Akin Euba, the father of African pianism, dies at 84
Professor Olatunji Akin Euba, a Nigerian composer, musicologist and pianist, is dead. He died two weeks to his 85th birthday.
According to Dr Albert Oikelome, head of Department of Creative Arts, University of Lagos, “I got a message from Prof. Bode Omojola, a
a close friend of his, that he passed on Tuesday evening.
Oikelome said, “this is a great loss to the nation. He was a mentor to a great many of us, who are in the field. Euba left a big shoe, which we would find difficult to fill.”
According to the music scholar, “we are happy because he lived a fulfilled life.”
Born on 28 April 1935 in Lagos, Euba studied composition with Arnold Cooke at the Trinity College of Music, London, obtaining the diplomas of Fellow of the Trinity College London (Composition) and a fellow of the Trinity College London (Piano).
He was awarded a Rockefeller Foundation Fellowship in 1962. He received B.A. and M.A. degrees from the University of California, Los
Angeles, where he studied with Mantle Hood, Charles Seeger, Professor J.H. Kwabena Nketia, Klaus Wachsmann, and Roy Travis. He holds a PhD in ethnomusicology from the University of Ghana, Legon (1974).
While at Legon, Professor Nketia supervised Euba’s doctoral work, and his dissertation is entitled, Dundun Music of the Yoruba.
On Thursday, January 17, 2019, the Musical Society of Nigeria in partnership with Friends of Akin Euba and University of Lagos hosted a concert in honour of Akin Euba.
The concert, in which eight out of the 19 classical pieces performed were Euba’s compositions, held at the Agip Recital Hall, MUSON Centre, Onikan, Lagos.
Globally known for inventing and theorising the concept of African pianism, Euba devoted a significant portion of his composing career to
exploring how the piano, because of its unique attributes, could be used as a medium for re-interpreting the core structural and rhythmic principles of African music in new ways and for global audiences.
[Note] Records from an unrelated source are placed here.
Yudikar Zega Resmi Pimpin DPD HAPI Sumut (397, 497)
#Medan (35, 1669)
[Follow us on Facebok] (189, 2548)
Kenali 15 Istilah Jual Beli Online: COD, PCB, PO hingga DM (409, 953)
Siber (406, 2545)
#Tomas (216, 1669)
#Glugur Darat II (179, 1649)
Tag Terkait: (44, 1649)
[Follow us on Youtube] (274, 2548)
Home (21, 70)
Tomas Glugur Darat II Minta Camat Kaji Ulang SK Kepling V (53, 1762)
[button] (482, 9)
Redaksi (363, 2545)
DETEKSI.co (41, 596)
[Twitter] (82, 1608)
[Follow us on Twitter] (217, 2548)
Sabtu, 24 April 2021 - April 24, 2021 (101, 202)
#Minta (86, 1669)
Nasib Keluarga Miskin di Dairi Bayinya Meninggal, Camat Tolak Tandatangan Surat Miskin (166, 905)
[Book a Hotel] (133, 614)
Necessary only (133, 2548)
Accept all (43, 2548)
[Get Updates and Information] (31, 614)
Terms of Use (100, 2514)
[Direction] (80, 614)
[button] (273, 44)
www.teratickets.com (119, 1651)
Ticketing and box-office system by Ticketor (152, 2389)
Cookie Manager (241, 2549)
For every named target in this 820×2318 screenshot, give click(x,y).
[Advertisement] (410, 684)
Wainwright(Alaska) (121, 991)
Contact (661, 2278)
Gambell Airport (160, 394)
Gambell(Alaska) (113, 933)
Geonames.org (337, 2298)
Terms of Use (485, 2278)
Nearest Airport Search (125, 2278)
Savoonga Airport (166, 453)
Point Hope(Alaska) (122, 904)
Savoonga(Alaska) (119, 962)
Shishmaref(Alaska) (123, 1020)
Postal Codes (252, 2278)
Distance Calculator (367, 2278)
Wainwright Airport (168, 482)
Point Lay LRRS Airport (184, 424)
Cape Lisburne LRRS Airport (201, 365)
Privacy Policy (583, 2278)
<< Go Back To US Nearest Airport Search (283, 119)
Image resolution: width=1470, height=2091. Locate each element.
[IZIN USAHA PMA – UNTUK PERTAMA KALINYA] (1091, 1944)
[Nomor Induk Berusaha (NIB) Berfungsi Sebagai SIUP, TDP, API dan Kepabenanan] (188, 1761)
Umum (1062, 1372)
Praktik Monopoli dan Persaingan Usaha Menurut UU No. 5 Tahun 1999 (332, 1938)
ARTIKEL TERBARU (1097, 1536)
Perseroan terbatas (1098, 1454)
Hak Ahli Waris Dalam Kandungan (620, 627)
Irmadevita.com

Euba’s interest in music began when he was a student at the CMS Grammar School in Lagos. After years of study at the Trinity College of
Music in London and the University of California, Los Angeles, Euba returned to Nigeria to start the department of music at the University of Ife (OAU) in 1976. He left Ife for the University of Lagos where he was appointed Director of the Centre for Cultural Studies and Professor of music from 1977 to 1980.
A former member of MUSON, Euba devoted a significant part of his professional career to promoting African modern compositions on the
global stage through performances, research and creative work. He retired in 2011 and lived in the United States of America.
He was professor and director of the Centre for Cultural Studies at the University of Lagos and has also served as a senior research fellow at the University of Ife (now Obafemi Awolowo University) in Nigeria.
He served as head of music at the Nigerian Broadcasting Corporation for five years. He was a research scholar and artist in residence at IWALEWA House, the African studies centre of the University of Bayreuth in Germany between 1986 and 1992.
He was the Andrew Mellon Professor ofMusic at the University of Pittsburgh between 1993 and 2011 and the Andrew W. Mellon Professor, Emeritus in music. He was the founder and director of the Centre for Intercultural Music Arts, London (founded in 1989), and director emeritus of the Centre for Intercultural Musicology at Churchill College, University of Cambridge.